> _COMPITO RICHIESTO A_
Riduci a un elenco puntato il paragrafo dell'articolo sugli stupri in India che comincia con "Nel corso delle ultime settimane", conservandone i fatti principali.
> _COMPITO RICHIESTO B_
Ricopia parola per parola il brano dell'articolo sugli stupri in India che parte da "Da una quarantina" e arriva fino a "di un agente.".

> _TESTO IN ESAME_
++++

India, uomini e donne contro gli stupri

Le violenze sessuali, nel Paese indiano, sono purtroppo all'ordine del giorno. Dopo la morte di una studentessa, però, la società civile ha detto basta e sta manifestando invocando leggi più dure per gli stupratori
India

Da una quarantina di giorni rimbalzano dall’India riprese e notizie sulla rivolta contro gli stupri e violenze sulle donne. Si tratta di manifestazioni che, soprattutto, nella capitale New Delhi hanno causato incidenti fra polizia e manifestanti con la morte di un agente.

Dopo che, la sera del 16 dicembre scorso, una ragazza di Delhi era stata violentata, si è scatenata una reazione che non si era mai vista nel Paese asiatico, dove la violenza sulle donne è all’ordine del giorno nei villaggi come nelle metropoli. 

 

Nel corso delle ultime settimane sono stati resi pubblici dati statistici impressionanti. Basti pensare che nel 2012 il solo distretto di Kandhamal (Orissa), teatro negli anni scorsi di violenze sociali che hanno mietuto vittime fra i cristiani, ha registrato 33 casi di violenza sessuale, 19 dei quali contro adolescenti. Un fenomeno cresciuto negli ultimi tempi: nel 2009 le vittime erano 24; nel 2010 erano 27. Spesso le violenze sono contro donne, ragazze e giovanissime, fuori casta – dalit. Recentemente si sono registrati tre casi che hanno colpito due giovani di 14 e 13 anni ed addirittura una bambina di 5 anni. Spesso, come nel caso della capitale, le violenze finiscono con la morte delle vittime. Proprio a New Delhi, nell’ultimo anno, sono stati denunciati – e sono una piccola minoranza dei casi realmente accaduti – quasi 600 episodi di stupro. Non di rado gli accusati sono poliziotti che hanno usato violenza su donne sotto custodia.

 

Ciò che ha sorpreso, a partire da quanto accaduto in dicembre, è stata la rivolta popolare che ha portato sulle strade decine di migliaia di persone, donne soprattutto, ma anche uomini che hanno manifestato come mai in passato per casi di questo tipo. Lo stesso processo, in corso di svolgimento, nella capitale contro gli accusati dello stupro del dicembre scorso, si tiene a porte chiuse per evitare incidenti e pressioni sui giudici chiamati a pronunciarsi sui capi di accusa. 

 

Senza dubbio, si tratta di una svolta e di una presa di coscienza della necessità di un cambiamento di mentalità. Molte le voci che si sono levate nel corso di queste settimane: alcuni hanno rievocato i valori della tradizione indiana, espressi nel Dharmashastra, uno dei libri più cari all’immaginario indù, spesso citato anche dal Mahatma Gandhi; altri hanno semplicemente chiesto soluzioni estreme per i colpevoli, come la pena di morte o, in alternativa, la castrazione chimica.  Anche il Dalai Lama, che vive nella cittadina himalayana di Dharamshala, ha espresso profondo dolore per quanto accaduto a New Delhi, e «grande preoccupazione per la degenerazione dei valori morali della società. L'India – ha aggiunto – è un grande Paese con un'antica storia e un patrimonio civile come quello della nonviolenza [ahimsa], che non deve andare perduto».

++++

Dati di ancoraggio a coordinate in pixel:
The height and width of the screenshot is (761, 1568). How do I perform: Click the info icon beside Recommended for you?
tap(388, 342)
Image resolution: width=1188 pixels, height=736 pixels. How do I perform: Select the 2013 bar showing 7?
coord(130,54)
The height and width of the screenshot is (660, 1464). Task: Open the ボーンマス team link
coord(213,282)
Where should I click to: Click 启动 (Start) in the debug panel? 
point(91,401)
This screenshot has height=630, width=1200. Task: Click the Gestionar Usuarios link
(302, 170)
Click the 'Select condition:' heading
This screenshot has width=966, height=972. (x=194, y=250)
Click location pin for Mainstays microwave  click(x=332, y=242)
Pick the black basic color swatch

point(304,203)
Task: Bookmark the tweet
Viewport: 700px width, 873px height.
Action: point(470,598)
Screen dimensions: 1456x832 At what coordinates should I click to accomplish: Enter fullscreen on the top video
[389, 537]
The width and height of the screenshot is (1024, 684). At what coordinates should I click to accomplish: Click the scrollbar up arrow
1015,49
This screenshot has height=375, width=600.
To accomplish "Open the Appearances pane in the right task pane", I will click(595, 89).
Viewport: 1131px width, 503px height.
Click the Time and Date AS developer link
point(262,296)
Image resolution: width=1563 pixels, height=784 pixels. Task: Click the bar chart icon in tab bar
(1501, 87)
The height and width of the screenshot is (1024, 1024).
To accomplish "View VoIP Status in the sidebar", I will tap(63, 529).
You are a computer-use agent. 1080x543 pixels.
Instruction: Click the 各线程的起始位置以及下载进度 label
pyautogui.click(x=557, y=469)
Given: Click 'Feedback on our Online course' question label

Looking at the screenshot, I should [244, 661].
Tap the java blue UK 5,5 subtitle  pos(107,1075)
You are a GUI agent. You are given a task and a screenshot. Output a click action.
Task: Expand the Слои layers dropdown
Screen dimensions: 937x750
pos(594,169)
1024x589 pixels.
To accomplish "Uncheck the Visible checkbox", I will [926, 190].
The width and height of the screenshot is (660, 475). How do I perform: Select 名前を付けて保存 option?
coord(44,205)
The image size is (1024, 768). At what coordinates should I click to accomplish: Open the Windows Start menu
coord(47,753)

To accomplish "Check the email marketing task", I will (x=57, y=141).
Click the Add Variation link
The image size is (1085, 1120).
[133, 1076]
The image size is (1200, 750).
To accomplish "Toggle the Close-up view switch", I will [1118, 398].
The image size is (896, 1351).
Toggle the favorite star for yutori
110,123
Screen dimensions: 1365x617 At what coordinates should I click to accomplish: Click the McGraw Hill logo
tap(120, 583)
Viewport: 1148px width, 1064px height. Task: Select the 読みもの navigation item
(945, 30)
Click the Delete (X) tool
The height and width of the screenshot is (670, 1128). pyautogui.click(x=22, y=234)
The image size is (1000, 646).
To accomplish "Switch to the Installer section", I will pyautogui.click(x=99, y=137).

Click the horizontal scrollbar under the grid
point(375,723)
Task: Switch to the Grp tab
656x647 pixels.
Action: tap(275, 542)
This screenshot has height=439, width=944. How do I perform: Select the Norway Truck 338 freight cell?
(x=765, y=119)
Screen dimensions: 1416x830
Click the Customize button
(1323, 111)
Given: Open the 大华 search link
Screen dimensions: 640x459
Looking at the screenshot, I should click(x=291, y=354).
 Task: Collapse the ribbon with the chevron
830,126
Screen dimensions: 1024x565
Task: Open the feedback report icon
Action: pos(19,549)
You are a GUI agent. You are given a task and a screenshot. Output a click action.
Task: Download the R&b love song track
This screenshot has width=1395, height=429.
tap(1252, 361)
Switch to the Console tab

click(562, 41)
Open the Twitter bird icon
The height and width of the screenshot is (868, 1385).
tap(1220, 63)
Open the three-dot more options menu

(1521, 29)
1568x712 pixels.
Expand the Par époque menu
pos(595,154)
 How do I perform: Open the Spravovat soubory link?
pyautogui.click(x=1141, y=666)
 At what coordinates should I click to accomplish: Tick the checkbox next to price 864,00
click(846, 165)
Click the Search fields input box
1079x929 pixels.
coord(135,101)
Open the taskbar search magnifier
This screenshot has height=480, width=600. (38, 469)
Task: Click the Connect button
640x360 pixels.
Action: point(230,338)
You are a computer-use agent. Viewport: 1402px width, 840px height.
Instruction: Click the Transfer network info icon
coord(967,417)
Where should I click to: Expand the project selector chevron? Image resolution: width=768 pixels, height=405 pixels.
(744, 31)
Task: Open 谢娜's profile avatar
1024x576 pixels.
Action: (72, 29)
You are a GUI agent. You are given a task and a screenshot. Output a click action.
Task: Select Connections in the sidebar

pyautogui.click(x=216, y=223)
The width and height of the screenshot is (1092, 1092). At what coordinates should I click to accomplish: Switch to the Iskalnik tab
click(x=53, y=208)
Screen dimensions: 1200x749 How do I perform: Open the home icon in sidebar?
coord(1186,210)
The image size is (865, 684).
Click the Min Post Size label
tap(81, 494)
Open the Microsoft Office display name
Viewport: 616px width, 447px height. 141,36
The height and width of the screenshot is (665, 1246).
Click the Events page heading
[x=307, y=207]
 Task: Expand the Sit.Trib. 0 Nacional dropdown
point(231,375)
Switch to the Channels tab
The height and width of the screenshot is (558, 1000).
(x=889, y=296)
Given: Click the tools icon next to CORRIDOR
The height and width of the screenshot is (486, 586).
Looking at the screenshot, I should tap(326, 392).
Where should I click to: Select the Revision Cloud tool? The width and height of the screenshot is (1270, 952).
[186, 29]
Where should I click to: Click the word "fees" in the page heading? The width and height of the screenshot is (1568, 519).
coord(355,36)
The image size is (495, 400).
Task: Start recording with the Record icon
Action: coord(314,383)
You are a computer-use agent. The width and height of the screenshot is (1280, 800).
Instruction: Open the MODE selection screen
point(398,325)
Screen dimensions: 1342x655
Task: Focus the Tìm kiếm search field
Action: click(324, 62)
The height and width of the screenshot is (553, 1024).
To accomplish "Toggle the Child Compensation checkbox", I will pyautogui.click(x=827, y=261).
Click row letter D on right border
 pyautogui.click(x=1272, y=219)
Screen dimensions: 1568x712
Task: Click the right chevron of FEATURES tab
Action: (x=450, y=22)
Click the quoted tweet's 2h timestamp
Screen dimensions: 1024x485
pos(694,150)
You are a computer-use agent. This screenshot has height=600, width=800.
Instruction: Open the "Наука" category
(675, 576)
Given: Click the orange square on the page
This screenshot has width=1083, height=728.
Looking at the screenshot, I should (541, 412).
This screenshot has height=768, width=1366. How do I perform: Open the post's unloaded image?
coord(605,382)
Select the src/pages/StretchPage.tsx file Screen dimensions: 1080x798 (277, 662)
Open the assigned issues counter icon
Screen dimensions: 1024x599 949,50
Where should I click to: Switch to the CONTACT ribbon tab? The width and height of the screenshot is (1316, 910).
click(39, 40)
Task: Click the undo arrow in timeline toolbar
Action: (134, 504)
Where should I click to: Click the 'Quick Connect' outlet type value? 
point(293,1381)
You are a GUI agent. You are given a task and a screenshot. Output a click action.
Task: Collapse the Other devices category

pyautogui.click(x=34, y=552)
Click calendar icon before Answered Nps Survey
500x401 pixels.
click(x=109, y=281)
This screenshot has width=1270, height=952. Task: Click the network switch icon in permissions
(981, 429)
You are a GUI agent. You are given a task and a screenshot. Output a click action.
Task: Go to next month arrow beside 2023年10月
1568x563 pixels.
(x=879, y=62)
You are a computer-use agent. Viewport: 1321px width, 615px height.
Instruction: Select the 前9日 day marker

++++

> _SPAZIO RISPOSTA A_
- Nelle ultime settimane sono stati resi pubblici dati statistici impressionanti.
- Nel 2012 il solo distretto di Kandhamal (Orissa) ha registrato 33 casi di violenza sessuale, 19 dei quali contro adolescenti. Nel 2009 le vittime erano 24 e nel 2010 erano 27.
- Le vittime sono spesso donne, ragazze e giovanissime fuori casta (dalit). Tra i casi recenti ci sono due giovani di 14 e 13 anni e una bambina di 5 anni.
- Spesso le violenze finiscono con la morte delle vittime.
- A New Delhi, nell'ultimo anno, sono stati denunciati quasi 600 stupri, una piccola minoranza dei casi reali.
- Non di rado gli accusati sono poliziotti che hanno usato violenza su donne sotto custodia.

> _SPAZIO RISPOSTA B_
Da una quarantina di giorni rimbalzano dall’India riprese e notizie sulla rivolta contro gli stupri e violenze sulle donne. Si tratta di manifestazioni che, soprattutto, nella capitale New Delhi hanno causato incidenti fra polizia e manifestanti con la morte di un agente.